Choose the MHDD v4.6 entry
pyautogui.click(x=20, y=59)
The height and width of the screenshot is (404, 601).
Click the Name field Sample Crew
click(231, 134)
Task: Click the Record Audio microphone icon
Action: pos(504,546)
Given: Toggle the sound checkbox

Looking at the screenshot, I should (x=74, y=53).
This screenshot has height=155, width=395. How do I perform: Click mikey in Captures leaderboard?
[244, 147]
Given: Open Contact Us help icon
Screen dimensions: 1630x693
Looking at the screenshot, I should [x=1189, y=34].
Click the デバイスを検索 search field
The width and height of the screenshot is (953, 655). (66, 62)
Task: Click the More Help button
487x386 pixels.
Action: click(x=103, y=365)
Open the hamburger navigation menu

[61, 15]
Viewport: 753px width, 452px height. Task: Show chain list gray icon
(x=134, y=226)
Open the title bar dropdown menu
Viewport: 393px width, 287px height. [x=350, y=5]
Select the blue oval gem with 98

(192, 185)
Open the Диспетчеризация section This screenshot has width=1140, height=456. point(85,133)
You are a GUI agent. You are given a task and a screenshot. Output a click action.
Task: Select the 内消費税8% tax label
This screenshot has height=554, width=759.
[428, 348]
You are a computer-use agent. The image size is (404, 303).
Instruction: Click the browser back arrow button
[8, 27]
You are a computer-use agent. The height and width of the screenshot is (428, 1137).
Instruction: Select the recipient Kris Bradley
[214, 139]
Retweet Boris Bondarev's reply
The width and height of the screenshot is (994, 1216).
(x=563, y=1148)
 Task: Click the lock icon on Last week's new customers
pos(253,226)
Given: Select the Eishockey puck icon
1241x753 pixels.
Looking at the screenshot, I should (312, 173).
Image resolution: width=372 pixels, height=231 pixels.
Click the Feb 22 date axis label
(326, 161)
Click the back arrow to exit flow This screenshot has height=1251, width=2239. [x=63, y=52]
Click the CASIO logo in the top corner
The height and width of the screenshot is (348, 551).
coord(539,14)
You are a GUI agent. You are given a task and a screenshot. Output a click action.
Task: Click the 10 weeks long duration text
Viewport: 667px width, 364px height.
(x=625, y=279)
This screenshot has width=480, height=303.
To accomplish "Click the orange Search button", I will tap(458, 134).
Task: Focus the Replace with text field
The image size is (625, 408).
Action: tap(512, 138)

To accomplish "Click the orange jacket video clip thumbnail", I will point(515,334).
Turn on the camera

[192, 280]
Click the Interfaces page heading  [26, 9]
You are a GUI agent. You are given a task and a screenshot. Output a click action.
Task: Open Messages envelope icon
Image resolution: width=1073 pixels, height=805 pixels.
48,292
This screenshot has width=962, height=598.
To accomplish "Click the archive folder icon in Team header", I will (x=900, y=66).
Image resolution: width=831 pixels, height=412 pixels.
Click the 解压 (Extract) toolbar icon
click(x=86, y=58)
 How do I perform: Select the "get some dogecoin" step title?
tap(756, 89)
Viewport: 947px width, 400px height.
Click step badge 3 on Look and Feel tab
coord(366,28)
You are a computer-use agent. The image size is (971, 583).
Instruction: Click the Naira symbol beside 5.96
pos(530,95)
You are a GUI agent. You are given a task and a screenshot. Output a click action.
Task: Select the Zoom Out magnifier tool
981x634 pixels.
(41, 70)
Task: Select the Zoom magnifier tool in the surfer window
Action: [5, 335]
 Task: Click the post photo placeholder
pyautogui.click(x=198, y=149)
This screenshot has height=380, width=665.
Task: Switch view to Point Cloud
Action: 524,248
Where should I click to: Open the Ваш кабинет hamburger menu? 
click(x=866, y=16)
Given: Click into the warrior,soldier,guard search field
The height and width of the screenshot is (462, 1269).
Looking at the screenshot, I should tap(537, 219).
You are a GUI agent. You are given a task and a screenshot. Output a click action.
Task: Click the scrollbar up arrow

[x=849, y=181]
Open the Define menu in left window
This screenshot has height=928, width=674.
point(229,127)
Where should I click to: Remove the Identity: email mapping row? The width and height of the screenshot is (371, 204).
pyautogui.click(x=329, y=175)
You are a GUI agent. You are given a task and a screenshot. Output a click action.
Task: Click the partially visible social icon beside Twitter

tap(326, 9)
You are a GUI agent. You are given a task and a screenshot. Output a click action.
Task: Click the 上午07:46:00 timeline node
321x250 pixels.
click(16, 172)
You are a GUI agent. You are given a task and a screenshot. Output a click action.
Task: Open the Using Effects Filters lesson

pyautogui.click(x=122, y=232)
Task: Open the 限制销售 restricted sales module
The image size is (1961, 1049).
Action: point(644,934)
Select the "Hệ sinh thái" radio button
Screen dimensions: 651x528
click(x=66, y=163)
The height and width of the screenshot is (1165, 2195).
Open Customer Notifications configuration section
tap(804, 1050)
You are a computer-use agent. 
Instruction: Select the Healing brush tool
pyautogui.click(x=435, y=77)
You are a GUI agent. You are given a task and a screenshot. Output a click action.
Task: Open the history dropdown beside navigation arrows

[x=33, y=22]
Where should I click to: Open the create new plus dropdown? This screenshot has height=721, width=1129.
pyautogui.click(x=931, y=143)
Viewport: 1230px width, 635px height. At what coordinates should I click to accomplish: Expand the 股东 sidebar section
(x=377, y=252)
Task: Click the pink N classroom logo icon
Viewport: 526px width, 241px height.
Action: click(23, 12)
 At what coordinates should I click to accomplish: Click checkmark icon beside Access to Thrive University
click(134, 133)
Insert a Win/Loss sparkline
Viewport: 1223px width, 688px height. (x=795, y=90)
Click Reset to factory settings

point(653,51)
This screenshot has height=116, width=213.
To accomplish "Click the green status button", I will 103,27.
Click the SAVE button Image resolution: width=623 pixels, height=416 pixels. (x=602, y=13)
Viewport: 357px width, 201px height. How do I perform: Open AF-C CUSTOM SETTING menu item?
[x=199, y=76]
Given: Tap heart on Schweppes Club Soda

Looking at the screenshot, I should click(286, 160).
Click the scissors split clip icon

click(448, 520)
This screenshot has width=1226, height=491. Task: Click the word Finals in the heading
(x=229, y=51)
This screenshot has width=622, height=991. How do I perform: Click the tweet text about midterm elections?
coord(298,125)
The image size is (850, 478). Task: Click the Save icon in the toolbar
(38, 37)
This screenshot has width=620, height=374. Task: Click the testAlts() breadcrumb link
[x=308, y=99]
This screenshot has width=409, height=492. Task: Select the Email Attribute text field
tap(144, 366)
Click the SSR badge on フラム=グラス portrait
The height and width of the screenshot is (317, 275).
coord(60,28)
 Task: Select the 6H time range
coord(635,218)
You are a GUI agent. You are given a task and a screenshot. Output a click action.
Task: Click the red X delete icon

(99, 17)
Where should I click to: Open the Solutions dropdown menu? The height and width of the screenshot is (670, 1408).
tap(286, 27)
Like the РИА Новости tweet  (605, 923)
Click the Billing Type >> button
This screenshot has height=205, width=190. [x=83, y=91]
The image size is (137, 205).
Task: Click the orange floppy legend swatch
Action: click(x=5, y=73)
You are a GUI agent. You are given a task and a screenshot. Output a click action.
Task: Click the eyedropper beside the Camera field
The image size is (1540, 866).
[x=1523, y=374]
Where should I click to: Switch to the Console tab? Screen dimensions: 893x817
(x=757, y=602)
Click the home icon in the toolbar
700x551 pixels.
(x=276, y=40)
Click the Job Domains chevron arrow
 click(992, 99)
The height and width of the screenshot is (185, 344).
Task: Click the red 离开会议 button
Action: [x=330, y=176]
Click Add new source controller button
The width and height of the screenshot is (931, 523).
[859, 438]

- [Directions for this task]: Repeat all of the lines above exactly as they appear.

- [Right answer]:
Choose the MHDD v4.6 entry
pyautogui.click(x=20, y=59)
The height and width of the screenshot is (404, 601).
Click the Name field Sample Crew
click(231, 134)
Task: Click the Record Audio microphone icon
Action: pos(504,546)
Given: Toggle the sound checkbox

Looking at the screenshot, I should (x=74, y=53).
This screenshot has height=155, width=395. How do I perform: Click mikey in Captures leaderboard?
[244, 147]
Given: Open Contact Us help icon
Screen dimensions: 1630x693
Looking at the screenshot, I should [x=1189, y=34].
Click the デバイスを検索 search field
The width and height of the screenshot is (953, 655). (66, 62)
Task: Click the More Help button
487x386 pixels.
Action: click(x=103, y=365)
Open the hamburger navigation menu

[61, 15]
Viewport: 753px width, 452px height. Task: Show chain list gray icon
(x=134, y=226)
Open the title bar dropdown menu
Viewport: 393px width, 287px height. [x=350, y=5]
Select the blue oval gem with 98

(192, 185)
Open the Диспетчеризация section This screenshot has width=1140, height=456. point(85,133)
You are a GUI agent. You are given a task and a screenshot. Output a click action.
Task: Select the 内消費税8% tax label
This screenshot has height=554, width=759.
[428, 348]
You are a computer-use agent. The image size is (404, 303).
Instruction: Click the browser back arrow button
[8, 27]
You are a computer-use agent. The height and width of the screenshot is (428, 1137).
Instruction: Select the recipient Kris Bradley
[214, 139]
Retweet Boris Bondarev's reply
The width and height of the screenshot is (994, 1216).
(x=563, y=1148)
 Task: Click the lock icon on Last week's new customers
pos(253,226)
Given: Select the Eishockey puck icon
1241x753 pixels.
Looking at the screenshot, I should (312, 173).
Image resolution: width=372 pixels, height=231 pixels.
Click the Feb 22 date axis label
(326, 161)
Click the back arrow to exit flow This screenshot has height=1251, width=2239. [x=63, y=52]
Click the CASIO logo in the top corner
The height and width of the screenshot is (348, 551).
coord(539,14)
You are a GUI agent. You are given a task and a screenshot. Output a click action.
Task: Click the 10 weeks long duration text
Viewport: 667px width, 364px height.
(x=625, y=279)
This screenshot has width=480, height=303.
To accomplish "Click the orange Search button", I will tap(458, 134).
Task: Focus the Replace with text field
The image size is (625, 408).
Action: tap(512, 138)

To accomplish "Click the orange jacket video clip thumbnail", I will point(515,334).
Turn on the camera

[192, 280]
Click the Interfaces page heading  [26, 9]
You are a GUI agent. You are given a task and a screenshot. Output a click action.
Task: Open Messages envelope icon
Image resolution: width=1073 pixels, height=805 pixels.
48,292
This screenshot has width=962, height=598.
To accomplish "Click the archive folder icon in Team header", I will (x=900, y=66).
Image resolution: width=831 pixels, height=412 pixels.
Click the 解压 (Extract) toolbar icon
click(x=86, y=58)
 How do I perform: Select the "get some dogecoin" step title?
tap(756, 89)
Viewport: 947px width, 400px height.
Click step badge 3 on Look and Feel tab
coord(366,28)
You are a computer-use agent. The image size is (971, 583).
Instruction: Click the Naira symbol beside 5.96
pos(530,95)
You are a GUI agent. You are given a task and a screenshot. Output a click action.
Task: Select the Zoom Out magnifier tool
981x634 pixels.
(41, 70)
Task: Select the Zoom magnifier tool in the surfer window
Action: [5, 335]
 Task: Click the post photo placeholder
pyautogui.click(x=198, y=149)
This screenshot has height=380, width=665.
Task: Switch view to Point Cloud
Action: 524,248
Where should I click to: Open the Ваш кабинет hamburger menu? 
click(x=866, y=16)
Given: Click into the warrior,soldier,guard search field
The height and width of the screenshot is (462, 1269).
Looking at the screenshot, I should tap(537, 219).
You are a GUI agent. You are given a task and a screenshot. Output a click action.
Task: Click the scrollbar up arrow

[x=849, y=181]
Open the Define menu in left window
This screenshot has height=928, width=674.
point(229,127)
Where should I click to: Remove the Identity: email mapping row? The width and height of the screenshot is (371, 204).
pyautogui.click(x=329, y=175)
You are a GUI agent. You are given a task and a screenshot. Output a click action.
Task: Click the partially visible social icon beside Twitter

tap(326, 9)
You are a GUI agent. You are given a task and a screenshot. Output a click action.
Task: Click the 上午07:46:00 timeline node
321x250 pixels.
click(16, 172)
You are a GUI agent. You are given a task and a screenshot. Output a click action.
Task: Open the Using Effects Filters lesson

pyautogui.click(x=122, y=232)
Task: Open the 限制销售 restricted sales module
The image size is (1961, 1049).
Action: point(644,934)
Select the "Hệ sinh thái" radio button
Screen dimensions: 651x528
click(x=66, y=163)
The height and width of the screenshot is (1165, 2195).
Open Customer Notifications configuration section
tap(804, 1050)
You are a computer-use agent. 
Instruction: Select the Healing brush tool
pyautogui.click(x=435, y=77)
You are a GUI agent. You are given a task and a screenshot. Output a click action.
Task: Open the history dropdown beside navigation arrows

[x=33, y=22]
Where should I click to: Open the create new plus dropdown? This screenshot has height=721, width=1129.
pyautogui.click(x=931, y=143)
Viewport: 1230px width, 635px height. At what coordinates should I click to accomplish: Expand the 股东 sidebar section
(x=377, y=252)
Task: Click the pink N classroom logo icon
Viewport: 526px width, 241px height.
Action: click(23, 12)
 At what coordinates should I click to accomplish: Click checkmark icon beside Access to Thrive University
click(134, 133)
Insert a Win/Loss sparkline
Viewport: 1223px width, 688px height. (x=795, y=90)
Click Reset to factory settings

point(653,51)
This screenshot has height=116, width=213.
To accomplish "Click the green status button", I will 103,27.
Click the SAVE button Image resolution: width=623 pixels, height=416 pixels. (x=602, y=13)
Viewport: 357px width, 201px height. How do I perform: Open AF-C CUSTOM SETTING menu item?
[x=199, y=76]
Given: Tap heart on Schweppes Club Soda

Looking at the screenshot, I should click(286, 160).
Click the scissors split clip icon

click(448, 520)
This screenshot has width=1226, height=491. Task: Click the word Finals in the heading
(x=229, y=51)
This screenshot has width=622, height=991. How do I perform: Click the tweet text about midterm elections?
coord(298,125)
The image size is (850, 478). Task: Click the Save icon in the toolbar
(38, 37)
This screenshot has width=620, height=374. Task: Click the testAlts() breadcrumb link
[x=308, y=99]
This screenshot has width=409, height=492. Task: Select the Email Attribute text field
tap(144, 366)
Click the SSR badge on フラム=グラス portrait
The height and width of the screenshot is (317, 275).
coord(60,28)
 Task: Select the 6H time range
coord(635,218)
You are a GUI agent. You are given a task and a screenshot. Output a click action.
Task: Click the red X delete icon

(99, 17)
Where should I click to: Open the Solutions dropdown menu? The height and width of the screenshot is (670, 1408).
tap(286, 27)
Like the РИА Новости tweet  (605, 923)
Click the Billing Type >> button
This screenshot has height=205, width=190. [x=83, y=91]
The image size is (137, 205).
Task: Click the orange floppy legend swatch
Action: click(x=5, y=73)
You are a GUI agent. You are given a task and a screenshot. Output a click action.
Task: Click the eyedropper beside the Camera field
The image size is (1540, 866).
[x=1523, y=374]
Where should I click to: Switch to the Console tab? Screen dimensions: 893x817
(x=757, y=602)
Click the home icon in the toolbar
700x551 pixels.
(x=276, y=40)
Click the Job Domains chevron arrow
 click(992, 99)
The height and width of the screenshot is (185, 344).
Task: Click the red 离开会议 button
Action: [x=330, y=176]
Click Add new source controller button
The width and height of the screenshot is (931, 523).
[859, 438]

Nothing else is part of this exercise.